ACABA HANGİSİ REKLAM ARASI?
Seçim yaklaşıyor ya, birileri kıvranmaya başladı. Bunların içinden şimdiye kadar ismi hiç duyulmamış bir eczacı bağyan, meğer milletvekili imiş, çok orijinal bir yağlama yöntemi icat etti, dedi ki, esas film Osmanlı’dır, Türkiye Cumhuriyeti 90 yıllık bir “reklam arası” teşkil etmiştir, şimdi devam edeceğiz.
İnsanlar bu acayiplik üzerine yazmaya değmeyeceğini söylüyor. Haklılar. Ama Mülkiye’den Murat Sevinç de haklı: “Bir değil, iki değil, aynı tipten milyonlarca var” (link) diyor. Onun için, değdirelim ve yazalım:
1) Sanırsınız ki Osmanlı aslanlar gibiyken gümm diye bir tsunami geldi veya atom bombası düştü. Oysa, TC’ye devrettiği şuydu: Sevr’de Türklere kalan bölgede kişi başına yıllık gelir: 771 kuruş (Vedat Eldem, Osmanlı İmparatorluğu’nun İktisadi Şartları Hakkında Bir Tetkik, s. 275-300). Okuryazarlık yüzde 2,5. Eskişehir-Ankara arası trenle (rötar yoksa) 22 saat. Sıtma. Verem. Dizanteri. Tifüs. Frengi.

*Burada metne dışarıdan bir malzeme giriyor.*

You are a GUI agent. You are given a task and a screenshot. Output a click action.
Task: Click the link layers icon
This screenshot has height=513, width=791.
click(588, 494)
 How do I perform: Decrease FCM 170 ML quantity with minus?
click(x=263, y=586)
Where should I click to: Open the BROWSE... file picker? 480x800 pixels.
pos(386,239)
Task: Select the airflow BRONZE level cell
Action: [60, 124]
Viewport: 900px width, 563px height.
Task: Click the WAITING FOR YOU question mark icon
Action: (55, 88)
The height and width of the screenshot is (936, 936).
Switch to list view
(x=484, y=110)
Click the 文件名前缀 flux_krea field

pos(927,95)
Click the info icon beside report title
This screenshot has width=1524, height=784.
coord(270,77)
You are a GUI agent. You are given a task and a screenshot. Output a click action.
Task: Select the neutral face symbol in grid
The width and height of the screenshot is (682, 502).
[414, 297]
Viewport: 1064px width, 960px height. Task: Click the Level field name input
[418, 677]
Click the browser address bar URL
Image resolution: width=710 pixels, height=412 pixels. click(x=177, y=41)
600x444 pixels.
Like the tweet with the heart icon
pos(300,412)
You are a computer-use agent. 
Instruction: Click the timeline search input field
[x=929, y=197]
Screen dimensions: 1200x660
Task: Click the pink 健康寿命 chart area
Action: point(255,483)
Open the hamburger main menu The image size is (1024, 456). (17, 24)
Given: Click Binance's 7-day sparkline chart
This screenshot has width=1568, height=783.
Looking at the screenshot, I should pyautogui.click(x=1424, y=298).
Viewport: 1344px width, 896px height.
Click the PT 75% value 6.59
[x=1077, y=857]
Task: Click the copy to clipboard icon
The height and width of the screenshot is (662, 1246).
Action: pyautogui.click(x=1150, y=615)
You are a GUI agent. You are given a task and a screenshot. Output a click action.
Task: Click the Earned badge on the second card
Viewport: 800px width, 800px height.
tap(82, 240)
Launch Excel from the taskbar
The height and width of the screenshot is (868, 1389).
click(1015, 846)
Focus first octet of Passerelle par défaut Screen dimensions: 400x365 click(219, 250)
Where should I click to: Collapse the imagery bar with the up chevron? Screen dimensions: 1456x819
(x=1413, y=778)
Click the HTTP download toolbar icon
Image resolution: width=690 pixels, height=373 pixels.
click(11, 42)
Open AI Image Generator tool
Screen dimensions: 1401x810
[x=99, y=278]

2) Bir reklam arası aranıyorsa, Erdoğan Rejimi’nin ta kendisi. Çünkü 1718-30 Lale Devri’nden beri Batı’da ne oluyorsa bir süre sonra Türkiye’de de oluyor ve öngörülebilir bir gelecekte de hep olacak. İlk defa reklam arası’nı şu anda yaşıyoruz. Fazla uzun sürmesine de imkan yok çünkü dünyanın temel düzeni olan küreselleşmeye aykırı düşüyor; akıntının tersine kürek çekiyor. Dünya ademimerkeziyetçiliğe giderken Erdoğan tek adam yönetimine gidiyor.
Bütün hatalarına rağmen Kemalizm ırmak yönündeydi. Onun içindir ki esas film, Türkiye’nin Batılılaşması. Yoksa, İslamcılaşması falan değil; o, araya konmuş parça. Bu çağdaşlaşma süreci olmasaydı, sayın bağyan şu anda liderine yağ çekmek yerine, “Kadınlara oy hakkı!” diye slogan atıyor olabilirdi.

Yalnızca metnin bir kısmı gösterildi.